Instrumental music was playing in the lab when he arrived. Alexia had once asked for it. She needed something to distract her mind from the unsettling body paralysis that lingered immediately after waking up. Ethan had recommended that piece in particular. Tchaikovsky’s piano concerto number 1 was the most obvious choice. Its notes contained just the right balance of tranquil violins and fast, momentous piano guaranteed to keep her mind busy. He couldn’t help but smile with pride when he realized it was still her first choice. Despite her unconventional upbringing, she still had managed to develop good musical taste. The isolation chamber was open. Ethan approached to greet Alexia but was disappointed when he found it to be empty.
“Director Sommers,” Mark greeted Ethan then shook his hand.
“Hello, Mark. How is she doing?”
“Good, even though it’s been her second convergence in the last 12 hours she pulled through just fine.”
“Thanks,” Ethan replied as he looked around the lab. “I take it she’s changing?”
“Yes, sir. Shouldn’t be much longer now.”
“Why don’t you guys wrap up for the day? I need to talk to her in private.”
“Sure thing, sir. Just a couple of things to take care of then we’ll close shop.”
“Thanks, Mark. Appreciate it.”
One by one, the technicians left the lab until he was standing next to the capsule by himself. Its insides were still damp with saltwater. The isolation chambers had been used centuries ago for bogus psychotherapy treatments. It was appropriate that they now served an actual purpose. The Program team had been extremely lucky they had been preserved so well in a warehouse somewhere under the barrier. As he waited for Alexia to return from the changing room, he grabbed a tablet from one of the desks nearby to check whatever data had been produced by the last couple convergence events.

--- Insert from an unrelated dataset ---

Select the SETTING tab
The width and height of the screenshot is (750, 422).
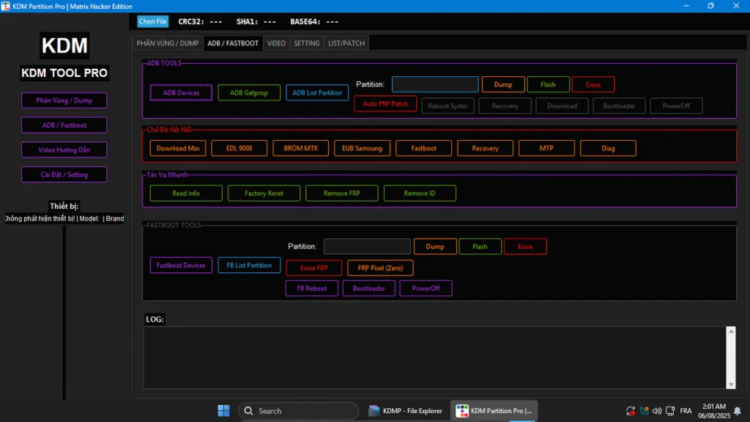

“Hey dad,” Alexia said as she walked towards him with careful steps.
“Alexia,” Ethan returned the greeting and put the tablet away. “Do you want to sit down for a minute?”
“No, I’m good,” she said, her speech still slightly slurred. “If you don’t mind, I want to wash off the salt water as soon as possible,” she added with a faint smile.
Ethan nodded and motioned for her to follow out of the lab and towards the elevator. As they walked down the hall, Alexia lost her footing but Ethan c
aught her on time.
“I told you, you should sit down for a few minutes. Drink some water too.”
“You worry too much,” she said, grabbing his arm for balance.
“Hey I’m the neuropsychologist here, I know what your brain is going through.”
Alexia chuckled and let him run her arm around his waist. She rarely asked for help or admitted she needed it at least not in his presence. It was a trait she had exhibited even as a little girl, perhaps a defense mechanism leftover from the days when she had been on her own in the alleys. The pair eventually arrived at the elevator doors and Ethan pushed the call button. Alexia let go of him but still grabbed his arm for balance.
“You used Aurora,” his stepdaughter said. “You used her to deliver a viral infection and erase the daemon.”
Ethan nodded and looked her in the eyes.
“Had to be done,” he said. “We tried many times to reach out to it but its defenses were too strong. And we knew it would open a path for Aurora.”
“She had a name. She was called Sophia. And she was Aurora’s childhood friend.”
“It was a daemon instance taken off a rogue Controller that committed genocide,” Ethan replied, doing his best to control the severity of his words. “It had no friends and no childhood.”
Alexia broke eye contact and faced the elevator doors. Ethan could see the conflict growing inside her. It hurt to realize a rift had been opened between them and it was going to be very hard to close it. But it was all for the greater good.